現在、イランは制裁を理由に、石油輸出国機構(OPEC)プラスによる協調減産の対象外であるため、他産油国が増産を制限している期間を好機と捉え、産油量の拡大を試みている。24年8月、イラン経済評議会は34の油田での石油増産計画を承認した。OPECの月次報告書(※二次情報源)によれば、今年9月の産油量は約332万bpdを記録し、18年の対イラン制裁再開以後、最多となった。
制裁対象のイランから石油を輸入している国は、主に中国である。米国エネルギー情報局(EIA)の試算によれば、23年にイランが輸出した原油全体の約9割を、中国が最終的に輸入した。

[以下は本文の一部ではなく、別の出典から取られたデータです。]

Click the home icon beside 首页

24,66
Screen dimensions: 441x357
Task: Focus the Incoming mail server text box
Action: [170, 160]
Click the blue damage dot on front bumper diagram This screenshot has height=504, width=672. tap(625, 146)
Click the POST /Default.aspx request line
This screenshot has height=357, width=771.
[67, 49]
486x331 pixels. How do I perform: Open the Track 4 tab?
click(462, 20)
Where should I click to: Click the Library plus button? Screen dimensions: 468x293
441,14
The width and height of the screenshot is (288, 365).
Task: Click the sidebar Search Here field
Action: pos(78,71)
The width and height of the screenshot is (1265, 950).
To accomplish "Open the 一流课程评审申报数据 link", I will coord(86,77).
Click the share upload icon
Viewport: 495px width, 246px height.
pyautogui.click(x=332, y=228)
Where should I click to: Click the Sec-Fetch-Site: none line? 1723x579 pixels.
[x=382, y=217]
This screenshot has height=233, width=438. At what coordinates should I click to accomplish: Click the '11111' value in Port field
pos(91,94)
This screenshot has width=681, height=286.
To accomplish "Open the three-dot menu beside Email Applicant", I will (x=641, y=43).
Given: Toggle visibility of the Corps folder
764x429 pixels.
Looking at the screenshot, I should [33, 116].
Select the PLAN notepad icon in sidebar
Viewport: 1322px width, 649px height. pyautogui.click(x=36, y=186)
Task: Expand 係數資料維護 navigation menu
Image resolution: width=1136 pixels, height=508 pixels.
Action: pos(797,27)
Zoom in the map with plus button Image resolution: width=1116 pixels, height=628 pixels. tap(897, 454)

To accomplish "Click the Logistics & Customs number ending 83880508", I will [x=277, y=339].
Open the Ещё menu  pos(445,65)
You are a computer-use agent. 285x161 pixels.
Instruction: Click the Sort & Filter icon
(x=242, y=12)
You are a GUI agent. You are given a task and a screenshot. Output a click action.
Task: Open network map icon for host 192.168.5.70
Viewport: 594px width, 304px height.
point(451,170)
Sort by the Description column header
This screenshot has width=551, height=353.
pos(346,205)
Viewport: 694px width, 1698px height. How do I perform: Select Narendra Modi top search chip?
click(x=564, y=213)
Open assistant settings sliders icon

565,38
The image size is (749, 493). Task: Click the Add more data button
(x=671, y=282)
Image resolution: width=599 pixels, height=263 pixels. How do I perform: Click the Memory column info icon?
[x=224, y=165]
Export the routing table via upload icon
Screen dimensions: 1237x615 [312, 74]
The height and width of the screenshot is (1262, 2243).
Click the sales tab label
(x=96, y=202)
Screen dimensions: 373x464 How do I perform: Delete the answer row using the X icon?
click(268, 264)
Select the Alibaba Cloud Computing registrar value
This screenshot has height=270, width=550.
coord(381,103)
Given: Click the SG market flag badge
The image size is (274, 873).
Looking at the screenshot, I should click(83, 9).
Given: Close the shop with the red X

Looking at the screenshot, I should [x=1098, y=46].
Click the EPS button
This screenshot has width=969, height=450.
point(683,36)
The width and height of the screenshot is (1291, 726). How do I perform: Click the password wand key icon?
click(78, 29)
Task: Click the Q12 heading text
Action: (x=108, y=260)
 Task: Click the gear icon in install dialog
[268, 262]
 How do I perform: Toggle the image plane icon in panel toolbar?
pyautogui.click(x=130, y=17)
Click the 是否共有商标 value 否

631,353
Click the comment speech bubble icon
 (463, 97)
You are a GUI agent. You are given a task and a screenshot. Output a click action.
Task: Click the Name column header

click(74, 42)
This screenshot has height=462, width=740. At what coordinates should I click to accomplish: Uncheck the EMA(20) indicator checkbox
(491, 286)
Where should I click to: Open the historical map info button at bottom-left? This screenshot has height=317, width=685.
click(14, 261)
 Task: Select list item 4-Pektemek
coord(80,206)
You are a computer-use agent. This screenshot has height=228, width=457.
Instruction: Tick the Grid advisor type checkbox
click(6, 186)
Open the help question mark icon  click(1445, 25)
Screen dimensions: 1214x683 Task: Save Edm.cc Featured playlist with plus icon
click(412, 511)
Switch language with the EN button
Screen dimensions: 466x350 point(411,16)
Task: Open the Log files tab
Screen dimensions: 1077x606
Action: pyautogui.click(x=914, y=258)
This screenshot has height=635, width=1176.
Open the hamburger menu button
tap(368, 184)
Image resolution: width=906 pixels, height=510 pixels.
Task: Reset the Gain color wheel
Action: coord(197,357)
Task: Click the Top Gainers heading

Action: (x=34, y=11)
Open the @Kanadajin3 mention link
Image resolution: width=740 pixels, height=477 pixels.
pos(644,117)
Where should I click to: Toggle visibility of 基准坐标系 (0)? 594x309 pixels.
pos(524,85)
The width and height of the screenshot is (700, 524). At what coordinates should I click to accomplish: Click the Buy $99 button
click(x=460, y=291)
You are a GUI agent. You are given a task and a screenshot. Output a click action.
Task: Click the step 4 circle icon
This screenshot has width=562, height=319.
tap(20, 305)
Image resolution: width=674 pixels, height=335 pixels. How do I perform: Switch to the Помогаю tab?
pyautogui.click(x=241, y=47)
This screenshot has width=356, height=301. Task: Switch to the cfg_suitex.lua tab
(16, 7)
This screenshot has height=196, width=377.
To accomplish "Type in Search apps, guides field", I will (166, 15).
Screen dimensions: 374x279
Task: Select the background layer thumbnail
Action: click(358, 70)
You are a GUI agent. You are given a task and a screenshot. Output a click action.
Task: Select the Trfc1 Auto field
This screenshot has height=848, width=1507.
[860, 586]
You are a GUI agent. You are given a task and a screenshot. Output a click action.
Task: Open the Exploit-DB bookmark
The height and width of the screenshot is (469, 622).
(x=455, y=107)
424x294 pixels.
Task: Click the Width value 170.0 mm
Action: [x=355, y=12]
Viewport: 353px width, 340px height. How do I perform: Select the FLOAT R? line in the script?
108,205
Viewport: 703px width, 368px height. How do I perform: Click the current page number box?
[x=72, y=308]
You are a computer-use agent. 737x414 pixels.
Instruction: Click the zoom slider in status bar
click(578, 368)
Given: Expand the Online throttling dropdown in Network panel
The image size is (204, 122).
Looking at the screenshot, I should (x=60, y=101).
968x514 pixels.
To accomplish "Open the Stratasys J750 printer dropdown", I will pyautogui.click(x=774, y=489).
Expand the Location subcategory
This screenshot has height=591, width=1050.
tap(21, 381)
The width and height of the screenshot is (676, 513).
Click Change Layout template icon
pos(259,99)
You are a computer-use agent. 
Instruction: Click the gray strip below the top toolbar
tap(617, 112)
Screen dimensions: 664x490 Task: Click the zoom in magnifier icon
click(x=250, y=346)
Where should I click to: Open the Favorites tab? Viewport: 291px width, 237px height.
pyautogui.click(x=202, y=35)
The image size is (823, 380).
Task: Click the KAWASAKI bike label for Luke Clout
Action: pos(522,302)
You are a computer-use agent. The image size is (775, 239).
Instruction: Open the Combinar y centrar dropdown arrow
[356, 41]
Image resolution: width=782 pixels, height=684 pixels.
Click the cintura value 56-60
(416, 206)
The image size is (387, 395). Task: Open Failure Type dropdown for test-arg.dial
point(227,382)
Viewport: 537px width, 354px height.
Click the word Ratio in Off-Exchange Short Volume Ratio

中国は米国主導の対イラン制裁に同調しておらず、マレーシアなどを経由してイラン産原油を巧妙に輸入し続けている。米国が幾度となく発動してきた対イラン制裁の効果は限定的であり、中国が買い控えない限り、イランの石油輸出は18年の制裁発動前の水準に回復していくと予想される。
イスラエルのイラン報復への懸念
イランのエネルギー動向に関する最大の注目点は、イスラエルによる報復の有無である。仮にイスラエルがイランの石油関連施設、特にハールグ(Kharg)島にあるイラン最大規模の石油輸出港を標的とすれば、国際原油価格が高騰し、世界各国の経済に悪影響が生じる恐れがある。
11月に大統領選挙を控える米国において、燃料価格上昇に伴う急激なインフレは、バイデン大統領の後任となるハリス民主党候補の選挙運動にとって不利な状況になりかねない。また中国の場合も、イランによる中国への原油供給が滞るため、中国は代替調達先の確保を急がざるを得ない。
執筆時点でイスラエルがイランのエネルギー施設を攻撃していないものの、イスラエルの報復への懸念から、ハールグ島の石油輸出港に寄港する石油タンカー数が減少している。ロンドン拠点のメディア「イラン・インターナショナル」は、石油積出量がこの数カ月の平均出荷量の150万bpdから、10月1~10日の期間には60万bpdまで減少したと報じた。
また米通信社「ブルームバーグ」は衛星画像分析から、イランが21年にホルムズ海峡を迂回するため、インド洋側に建設したジャスク(Jask)石油輸出港で原油の積み込みが始まったと報じた。イランはホルムズ海峡の外側の、中国により近い地点で石油輸出を行うことで、中国へのエネルギー供給を維持しようと試みている。